Model	Embedding	Framework	Description	Multi-GPU	TensorRT-LLM	Model Location	Triton Inference Server	Vector Database
ai-mixtral-8x7b-instruct	nvolveqa_40k	LangChain	Using the NVIDIA API Catalog	NO	NO	API Catalog	NO	Milvus or pgvector
llama-2	e5-large-v2	LlamaIndex	Using Local GPUs for a Q&A Chatbot	NO	YES	Local Model	YES	Milvus or pgvector
llama-2	e5-large-v2	LlamaIndex	Multi-GPU for Inference	YES	YES	Local Model	YES	Milvus or pgvector
ai-llama2-70b	nvolveqa_40k	LangChain	Query Decomposition	NO	NO	API Catalog	NO	Milvus or pgvector
llama2-7b	e5-large-v2	LlamaIndex	Quantized LLM Inference Model	NO	YES	Local Model	YES	Milvus or pgvector
ai-mixtral-8x7b-instruct for response generation ai-mixtral-8x7b-instruct for PandasAI	Not Applicable	PandasAI	Structured Data	NO	NO	API Catalog	NO	Not Applicable
ai-mixtral-8x7b-instruct for response generation ai-google-Deplot for graph to text conversion ai-Neva-22B for image to text conversion	nvolveqa_40k	Custom Python	Multimodal Data	NO	NO	API Catalog	NO	Milvus or pgvector
ai-llama2-70b	nvolveqa_40k	LangChain	Multi-Turn Conversational Chat Bot	NO	NO	API Catalog	NO	Milvus or pgvector

Open Source Connectors

These are open source connectors for NVIDIA-hosted and self-hosted API endpoints. These open source connectors are maintained and tested by NVIDIA engineers.

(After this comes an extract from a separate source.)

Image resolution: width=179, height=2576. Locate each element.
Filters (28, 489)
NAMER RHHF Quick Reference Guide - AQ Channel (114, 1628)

Name	Framework	Chat	Text Embedding	Python	Description
NVIDIA AI Foundation Endpoints	Langchain	YES	YES	YES	Easy access to NVIDIA hosted models. Supports chat, embedding, code generation, steerLM, multimodal, and RAG.
NVIDIA Triton + TensorRT-LLM	Langchain	YES	YES	YES	This connector allows Langchain to remotely interact with a Triton inference server over GRPC or HTTP tfor optimized LLM inference.
NVIDIA Triton Inference Server	LlamaIndex	YES	YES	NO	Triton inference server provides API access to hosted LLM models over gRPC.
NVIDIA TensorRT-LLM	LlamaIndex	YES	YES	NO	TensorRT-LLM provides a Python API to build TensorRT engines with state-of-the-art optimizations for LLM inference on NVIDIA GPUs.